Evolution of Attack Patterns in the Crypto Industry: Insights from 20 Security Incidents

BroadChain learned that at 19:00 on April 21, 2026, Kelp DAO suffered a loss of $292 million due to an attacker exploiting uncollateralized tokens for borrowing on Aave, which is just one example in a recent series of security incidents. From Drift Protocol's $285 million to Step Finance's approximately $30 million, and Resolv Labs' around $23 million, the industry is facing ongoing security challenges. An analysis of 20 representative historical cases reveals several key trends: while technical vulnerabilities account for the majority of incidents, the losses per case are relatively limited. In contrast, permission and social engineering attacks, though fewer in number, contribute to the vast majority of the total losses. The scale of permission-based attacks continues to escalate, with the four largest loss incidents all linked to North Korean hacker groups. Meanwhile, the battleground for technical vulnerabilities is shifting, with cross-chain bridge security issues being particularly prominent. Among the top ten projects by losses: Bybit lost $1.5 billion in February 2025 due to front-end hijacking and multi-signature fraud by the North Korean hacker group Lazarus Group; Ronin Network lost $624 million in March 2022 due to a social engineering attack; Poly Network lost $611 million in August 2021 due to a cross-chain contract permission vulnerability; Wormhole lost $326 million in February 2022 due to a signature verification vulnerability; Drift Protocol lost $285 million in April 2026 due to targeted infiltration and pre-signed transaction scams; WazirX lost $235 million in July 2024 due to the gradual compromise of a multi-signature wallet; Cetus lost $223 million in May 2025 due to an arithmetic overflow vulnerability; Gala Games lost $216 million in May 2024 due to the leakage of a high-privilege account's private key; Mixin Network lost $200 million in September 2023 due to the leakage of a cloud database private key; Euler Finance lost $197 million in March 2023 due to inconsistencies in internal calculation logic exploited via flash loans.

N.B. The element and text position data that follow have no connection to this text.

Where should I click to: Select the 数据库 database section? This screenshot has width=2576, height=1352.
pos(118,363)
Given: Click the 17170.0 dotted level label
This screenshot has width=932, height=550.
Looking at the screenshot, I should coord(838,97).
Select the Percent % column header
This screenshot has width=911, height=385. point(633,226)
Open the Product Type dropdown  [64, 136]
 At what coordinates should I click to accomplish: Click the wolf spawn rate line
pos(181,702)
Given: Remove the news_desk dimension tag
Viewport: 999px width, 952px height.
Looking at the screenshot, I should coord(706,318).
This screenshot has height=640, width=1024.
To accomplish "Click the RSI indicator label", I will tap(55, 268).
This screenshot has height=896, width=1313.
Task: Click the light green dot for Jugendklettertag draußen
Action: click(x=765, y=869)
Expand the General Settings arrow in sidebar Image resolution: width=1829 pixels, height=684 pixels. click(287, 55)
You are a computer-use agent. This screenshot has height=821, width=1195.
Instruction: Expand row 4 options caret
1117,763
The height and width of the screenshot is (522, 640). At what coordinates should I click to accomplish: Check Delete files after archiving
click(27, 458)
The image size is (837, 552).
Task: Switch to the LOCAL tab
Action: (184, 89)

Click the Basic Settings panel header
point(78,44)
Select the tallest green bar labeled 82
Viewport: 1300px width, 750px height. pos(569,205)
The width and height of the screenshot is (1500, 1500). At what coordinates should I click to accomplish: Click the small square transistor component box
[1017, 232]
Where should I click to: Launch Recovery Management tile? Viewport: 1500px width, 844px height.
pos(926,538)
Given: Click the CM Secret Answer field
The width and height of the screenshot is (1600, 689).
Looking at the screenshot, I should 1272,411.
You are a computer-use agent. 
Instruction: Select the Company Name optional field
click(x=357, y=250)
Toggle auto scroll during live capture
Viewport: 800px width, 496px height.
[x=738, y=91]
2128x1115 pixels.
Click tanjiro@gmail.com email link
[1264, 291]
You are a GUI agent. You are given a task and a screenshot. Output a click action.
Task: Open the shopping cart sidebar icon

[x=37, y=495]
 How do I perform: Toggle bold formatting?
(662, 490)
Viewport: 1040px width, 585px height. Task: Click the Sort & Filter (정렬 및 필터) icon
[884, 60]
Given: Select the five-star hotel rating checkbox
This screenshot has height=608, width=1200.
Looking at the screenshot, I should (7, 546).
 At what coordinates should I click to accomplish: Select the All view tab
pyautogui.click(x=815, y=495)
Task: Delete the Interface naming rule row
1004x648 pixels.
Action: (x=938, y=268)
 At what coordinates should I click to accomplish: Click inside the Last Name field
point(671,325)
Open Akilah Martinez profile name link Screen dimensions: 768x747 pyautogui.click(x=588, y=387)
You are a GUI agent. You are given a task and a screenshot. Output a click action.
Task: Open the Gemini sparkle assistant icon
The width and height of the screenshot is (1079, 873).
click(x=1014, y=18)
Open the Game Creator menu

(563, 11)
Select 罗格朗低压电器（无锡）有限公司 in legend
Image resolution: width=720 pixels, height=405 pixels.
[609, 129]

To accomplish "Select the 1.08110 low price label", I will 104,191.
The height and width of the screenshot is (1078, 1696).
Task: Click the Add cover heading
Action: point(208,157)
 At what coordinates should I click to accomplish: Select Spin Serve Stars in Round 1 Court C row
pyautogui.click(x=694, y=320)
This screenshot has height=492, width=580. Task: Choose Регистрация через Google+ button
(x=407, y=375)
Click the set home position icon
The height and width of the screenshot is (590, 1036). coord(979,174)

In recent cases, Hyperbridge lost approximately $2.5 million in April 2026 due to a proof verification logic flaw, and Venus Protocol lost between $3.7 million and $5 million in March 2026. These incidents reveal that attack patterns are shifting from simple smart contract vulnerabilities to more complex combined attacks targeting human-machine interaction weaknesses and permission management.